JOB DESCRIPTION
Senior Performance Engineer
Vision AI Platform Public Sector
Location
Global (remote) US business hours overlap required
Reporting to
Assurance Lead/ Assurance Director
Team
Globally distributed engineering team
Industry
Artificial Intelligence Edge Computing Public Sector
Employment
Contract
About the Role
Our Vision AI platform gives US public sector clients federal agencies, smart-city operators, defense contractors, and critical infrastructure teams a real-time window into their physical world.

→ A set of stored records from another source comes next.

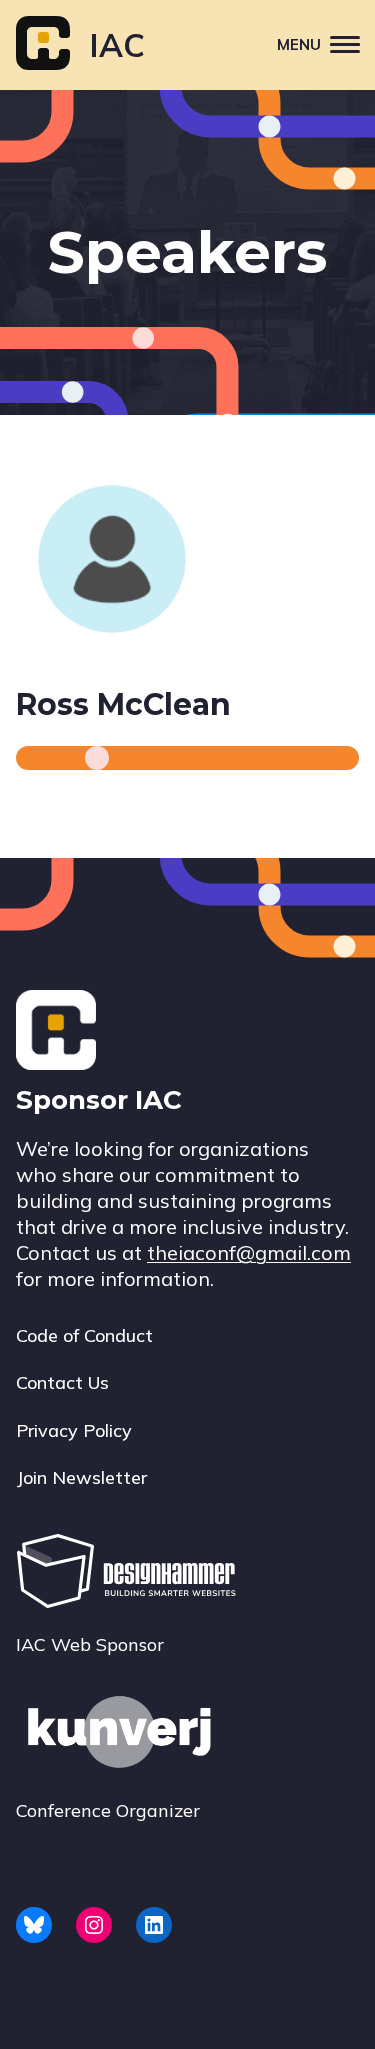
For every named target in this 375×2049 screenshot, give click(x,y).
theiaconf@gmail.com (249, 1252)
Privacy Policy (74, 1430)
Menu (299, 44)
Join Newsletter (81, 1477)
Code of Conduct (84, 1335)
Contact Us (62, 1382)
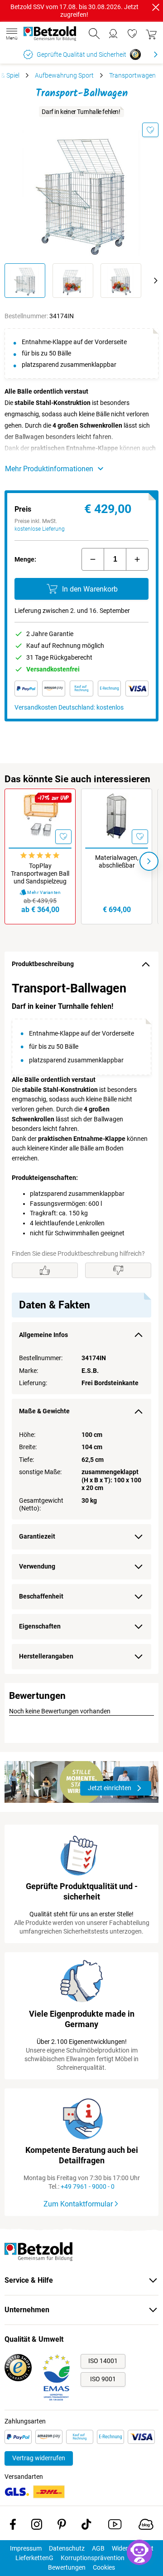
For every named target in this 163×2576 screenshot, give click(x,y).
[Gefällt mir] (45, 1270)
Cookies (104, 2567)
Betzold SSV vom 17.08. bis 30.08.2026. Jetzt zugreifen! (74, 10)
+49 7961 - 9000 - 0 (88, 2186)
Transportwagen (132, 75)
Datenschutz (67, 2548)
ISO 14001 (103, 2360)
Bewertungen (67, 2567)
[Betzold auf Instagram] (36, 2526)
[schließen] (156, 7)
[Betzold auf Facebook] (13, 2526)
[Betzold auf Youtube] (114, 2526)
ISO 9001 (103, 2379)
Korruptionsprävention (93, 2557)
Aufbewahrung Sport (64, 75)
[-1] (93, 559)
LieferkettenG (34, 2557)
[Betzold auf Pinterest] (62, 2526)
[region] (81, 1325)
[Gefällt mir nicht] (118, 1270)
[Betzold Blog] (146, 2526)
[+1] (137, 559)
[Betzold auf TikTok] (86, 2526)
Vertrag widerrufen (38, 2458)
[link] (132, 33)
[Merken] (150, 130)
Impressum (26, 2548)
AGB (98, 2548)
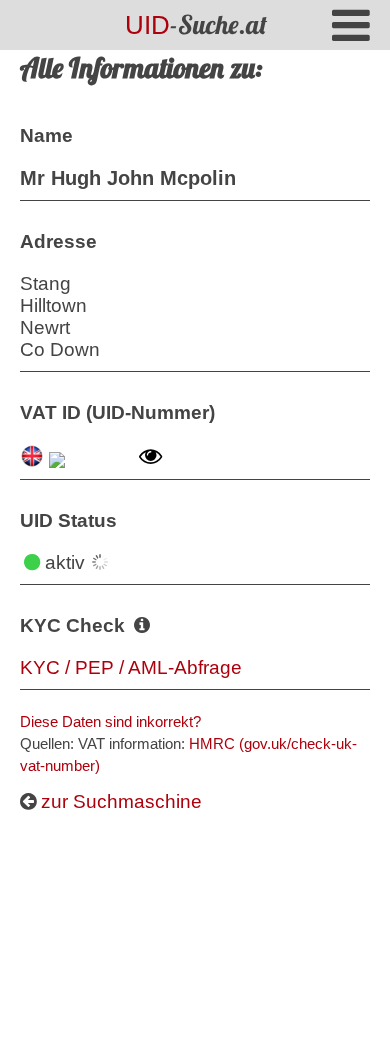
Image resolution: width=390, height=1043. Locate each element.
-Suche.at (196, 24)
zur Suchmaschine (119, 801)
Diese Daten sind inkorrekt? (110, 721)
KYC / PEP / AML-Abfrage (131, 667)
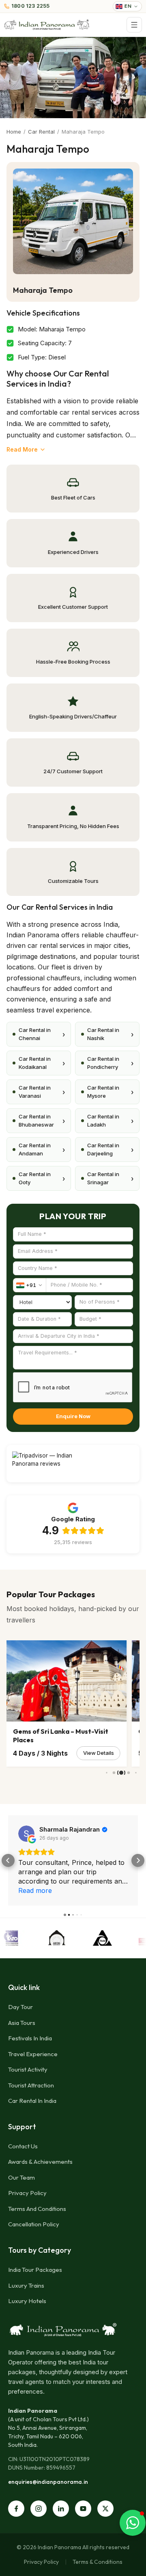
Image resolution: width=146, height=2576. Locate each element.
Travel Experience (33, 2054)
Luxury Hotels (27, 2301)
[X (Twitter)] (105, 2508)
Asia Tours (21, 2023)
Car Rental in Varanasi (42, 1091)
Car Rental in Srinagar (110, 1178)
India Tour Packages (35, 2269)
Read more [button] (35, 1890)
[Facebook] (16, 2508)
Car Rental (41, 131)
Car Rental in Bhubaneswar (42, 1120)
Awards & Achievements (40, 2161)
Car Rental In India (32, 2100)
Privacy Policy (27, 2193)
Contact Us (23, 2146)
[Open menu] (134, 24)
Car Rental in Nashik (110, 1034)
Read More (22, 449)
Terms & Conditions (97, 2561)
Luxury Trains (26, 2285)
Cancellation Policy (33, 2224)
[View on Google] (26, 1833)
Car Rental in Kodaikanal (42, 1062)
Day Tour (20, 2007)
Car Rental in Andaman (42, 1149)
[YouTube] (83, 2508)
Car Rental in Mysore (110, 1091)
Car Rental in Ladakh (110, 1120)
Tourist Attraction (31, 2085)
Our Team (21, 2177)
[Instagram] (38, 2508)
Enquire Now (73, 1416)
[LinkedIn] (61, 2508)
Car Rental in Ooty (42, 1178)
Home (13, 131)
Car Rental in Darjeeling (110, 1149)
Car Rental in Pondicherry (110, 1062)
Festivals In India (30, 2038)
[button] (8, 1860)
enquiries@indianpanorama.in (48, 2481)
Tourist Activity (27, 2069)
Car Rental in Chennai (42, 1034)
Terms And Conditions (37, 2209)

Think live sensor dashboards, geospatial overlays, AI inference result streams, and operational command interfaces used by people who cannot afford a slow or confusing UI.

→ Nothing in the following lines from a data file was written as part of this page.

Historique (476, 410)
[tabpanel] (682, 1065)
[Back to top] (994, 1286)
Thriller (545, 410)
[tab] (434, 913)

We are seeking a specialized AI Performance Engineer (Consultant) to drive GPU acceleration, CUDA optimization, and distributed AI workload performance for VisionAI.
This is a hands-on performance engineering role focused on optimizing deep learning inference, GPU/CPU utilization, distributed orchestration, and capacity planning across city-scale AI deployments.

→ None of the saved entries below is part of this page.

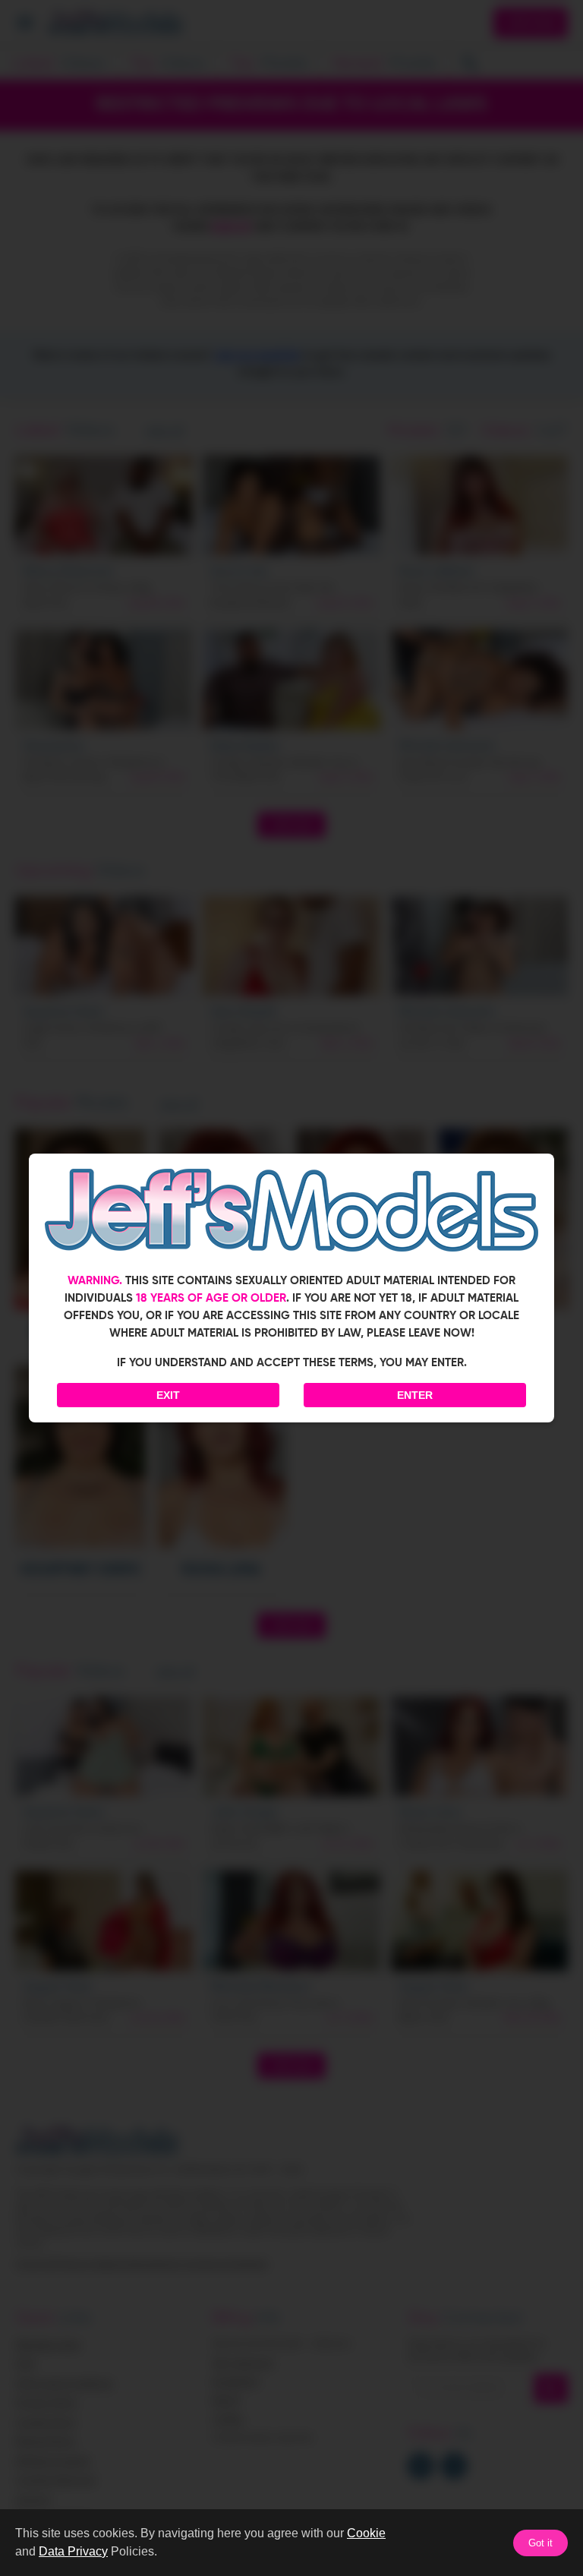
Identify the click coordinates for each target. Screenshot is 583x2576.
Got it (540, 2543)
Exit (168, 1395)
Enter (415, 1395)
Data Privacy (73, 2551)
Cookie (366, 2533)
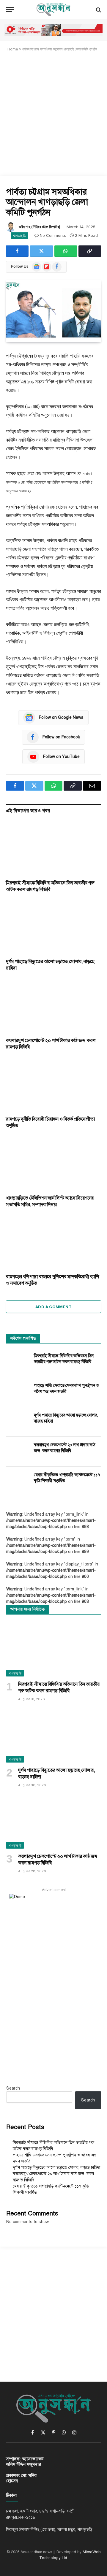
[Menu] (10, 9)
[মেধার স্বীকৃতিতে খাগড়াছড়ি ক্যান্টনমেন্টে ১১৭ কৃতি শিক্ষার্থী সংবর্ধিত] (17, 1481)
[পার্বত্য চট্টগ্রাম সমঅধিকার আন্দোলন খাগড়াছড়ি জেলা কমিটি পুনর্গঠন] (53, 311)
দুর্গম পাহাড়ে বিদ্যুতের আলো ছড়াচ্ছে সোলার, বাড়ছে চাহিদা (56, 2167)
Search (13, 2088)
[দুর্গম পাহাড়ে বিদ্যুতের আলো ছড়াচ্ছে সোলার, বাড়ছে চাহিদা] (53, 927)
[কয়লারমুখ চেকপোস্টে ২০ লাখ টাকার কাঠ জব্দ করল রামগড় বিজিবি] (53, 1006)
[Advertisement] (53, 114)
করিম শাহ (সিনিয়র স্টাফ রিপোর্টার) (39, 226)
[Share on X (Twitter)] (41, 251)
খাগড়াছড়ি (19, 235)
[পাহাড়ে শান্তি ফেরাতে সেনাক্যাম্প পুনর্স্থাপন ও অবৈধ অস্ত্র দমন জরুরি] (17, 1392)
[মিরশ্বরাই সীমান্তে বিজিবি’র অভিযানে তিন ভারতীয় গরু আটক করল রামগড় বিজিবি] (53, 848)
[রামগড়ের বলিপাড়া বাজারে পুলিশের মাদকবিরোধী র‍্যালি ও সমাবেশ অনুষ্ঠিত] (53, 1242)
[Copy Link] (89, 251)
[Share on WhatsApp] (65, 251)
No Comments (53, 235)
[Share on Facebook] (17, 251)
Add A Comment (53, 1306)
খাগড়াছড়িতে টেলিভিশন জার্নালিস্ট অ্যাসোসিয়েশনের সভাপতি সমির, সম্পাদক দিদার (50, 1201)
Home (12, 49)
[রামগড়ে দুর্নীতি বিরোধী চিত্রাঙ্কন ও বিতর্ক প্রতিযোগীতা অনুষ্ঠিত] (53, 1084)
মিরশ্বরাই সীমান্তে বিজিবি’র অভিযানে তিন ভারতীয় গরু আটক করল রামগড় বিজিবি (59, 1687)
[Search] (98, 9)
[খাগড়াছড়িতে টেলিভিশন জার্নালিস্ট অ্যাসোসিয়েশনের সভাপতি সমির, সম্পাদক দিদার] (53, 1163)
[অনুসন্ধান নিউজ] (53, 9)
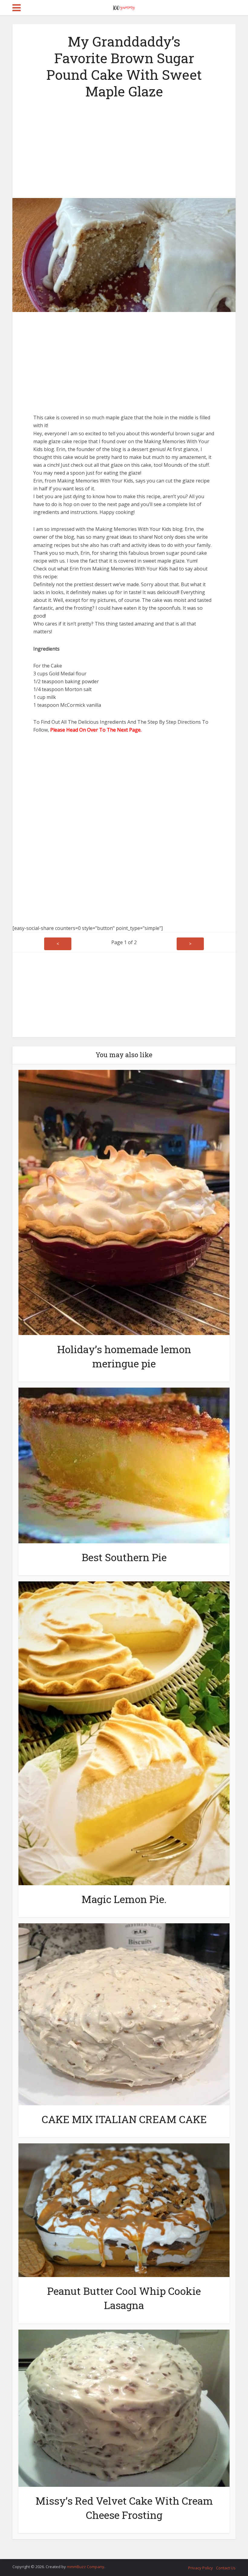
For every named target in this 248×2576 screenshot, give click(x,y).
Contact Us (226, 2568)
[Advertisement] (124, 146)
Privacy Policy (200, 2568)
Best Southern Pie (124, 1557)
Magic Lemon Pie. (124, 1899)
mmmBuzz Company (85, 2566)
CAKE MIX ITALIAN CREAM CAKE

The consultant will work closely with AI, DevOps, and Infrastructure teams to improve latency, throughput, and overall system efficiency for production AI workloads.
Key Responsibilities
- Profile and optimize large-scale AI training and inference workloads (transformers, multimodal, diffusion, recommender systems) across multi-node, multi-GPU clusters.
- Build tools, frameworks, to detect and identify bottlenecks in compute, memory, interconnects, and communication libraries and deliver optimizations to maximize scaling efficiency.
- Develop, maintain and recommend benchmarks for AI training and inference workloads.
- Partner with framework teams (PyTorch, TensorFlow) to upstream performance improvements and enable better scaling APIs.
- Collaborate across the engineering organizations to deliver efficiency in our usage of hardware, software, and infrastructure
- Proactively monitor fleet wide utilization patterns, analyze existing inefficiency patterns, or discover new patterns, and deliver scalable solutions to solve them
Required Qualifications
- 5+ years in AI/ML performance engineering, HPC, or large-scale inference systems
- BS or similar background in Computer Science or related area (or equivalent experience)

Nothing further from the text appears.